Bir konuşma yaptı hayatı değişti, denilebilir mi? O kadar olmasa da 7 yıllık Meclis yaşamında böyle bir ilgi patlamasını ilk kez yaşadığını söylüyor Muharrem İnce... CHP Yalova Milletvekili Muharrem İnce’nin 25.12.2009 tarihinde TBMM Genel Kurulu’nda bütçe görüşmelerinde yaptığı konuşma facebook, twitter dahil birçok video paylaşım sitesinde izlenme rekorları kırıyor. Ne diyor İnce bu konuşmasında... Mesela:
“2002’de ilk iktidara geldiğinizde, ilk işiniz gömlek değiştirmek oldu, sonra sakallarınızı kestiniz, sonra jeep’lere bindiniz, sonra orman içindeki villalarınızda havuzlarda yüzmeye başladınız...
- 2002’de Türk Telekom Türk müydü? Türktü. Siz bunu Araplara sattınız mı? Telsim’i İngilizlere, Adabank’ı Kuveytlilere, Kuşadası Limanı’nı İsraillilere, araç muayene işini Almanlara, İzmir Limanı’nı Hong Kongluya, Avea’yı ve MNG Bank’ı Lübnanlıya, TGRT’yi Amerikalıya, Süper FM’i Kanadalıya sattınız mı? Sattınız. Çok değil, 2002’de bunlar Türk müydü? Türktü; şimdi bunların hepsi yabancıların elinde.
- Masallarınıza devam edelim: ‘Türkiye zenginleşmiş...’ Bu ülkede 10 milyon yeşil kartlı var, 9 milyon emekli var, 5 milyon asgari ücretli var, 6 milyon işsiz var. Bunlar mı zenginleşti?
- Sayenizde terminoloji değişti, artık teröriste ‘barış elçisi’ diyorlar, profesöre ‘terörist’ diyorlar, tarikatlar ‘sivil toplum örgütü’, sendikacılara ‘dinozor’ diyorsunuz.”

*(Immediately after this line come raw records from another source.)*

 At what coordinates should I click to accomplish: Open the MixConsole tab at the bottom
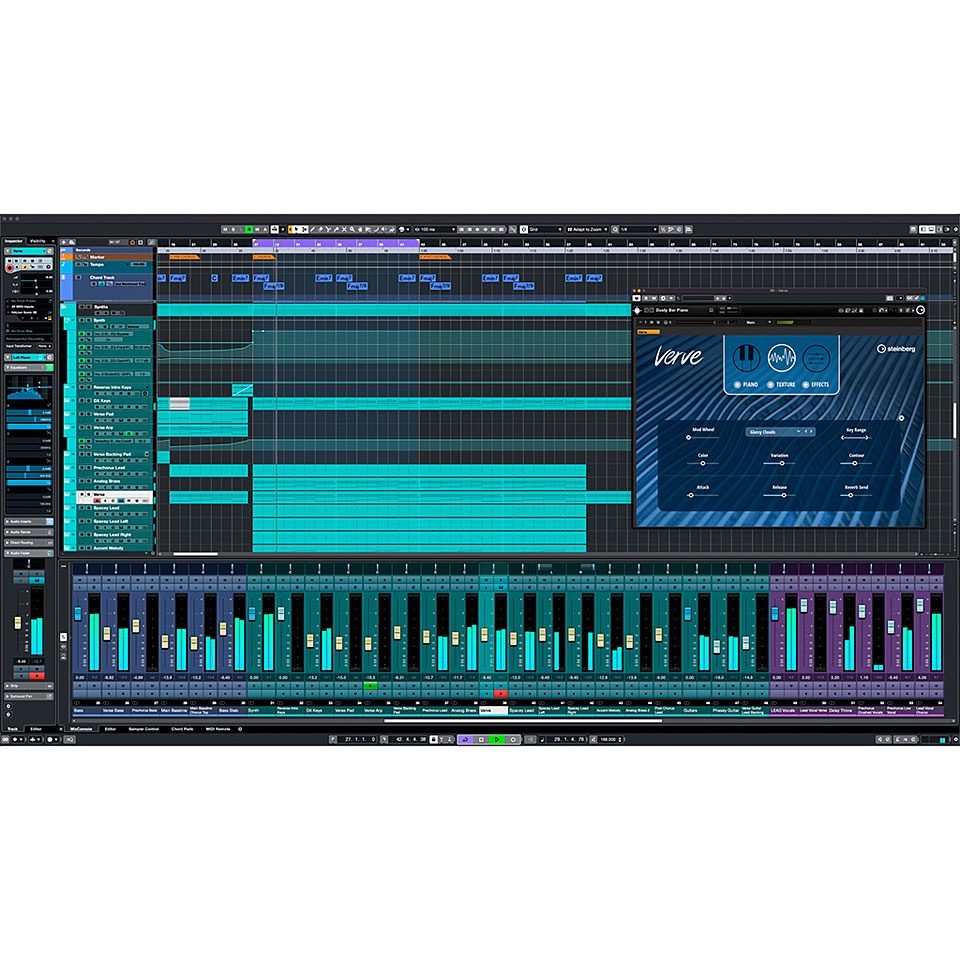point(80,730)
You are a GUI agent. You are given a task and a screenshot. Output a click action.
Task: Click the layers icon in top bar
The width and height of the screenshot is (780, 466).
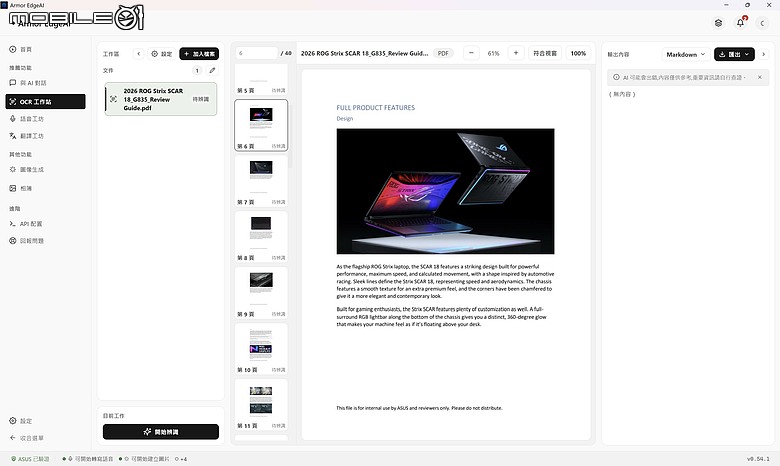click(718, 23)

Konuşma videosu şu adreste izlenebilir:
http://www.odatv.com/n.php?n=ince-1701101200
Sarı güvercin
Geçen pazar günü Mustafa Sarıgül’ün İzmir’deki mitinginde havaya salınan sarı renkli güvercinler üzerindeki kavga sürüyor...
Ege’de 21 sivil toplum örgütü güvercinlerin boyanmasını protesto etti.
TDH hareketinin sözcüsü protestolara yanıt olarak:
“Bu güvercinlerin çok çeşitli renklilerinin olduğunu, Antalya Elmalı’dan getirildiğini” bildirdi.
Bu açıklama tartışmaları daha da şiddetlendirdi.
Egeli çevreciler bu durumda güvercinlerin genetiğinin değiştirildiğini bildiriyor ve bu operasyonu protesto ediyorlar.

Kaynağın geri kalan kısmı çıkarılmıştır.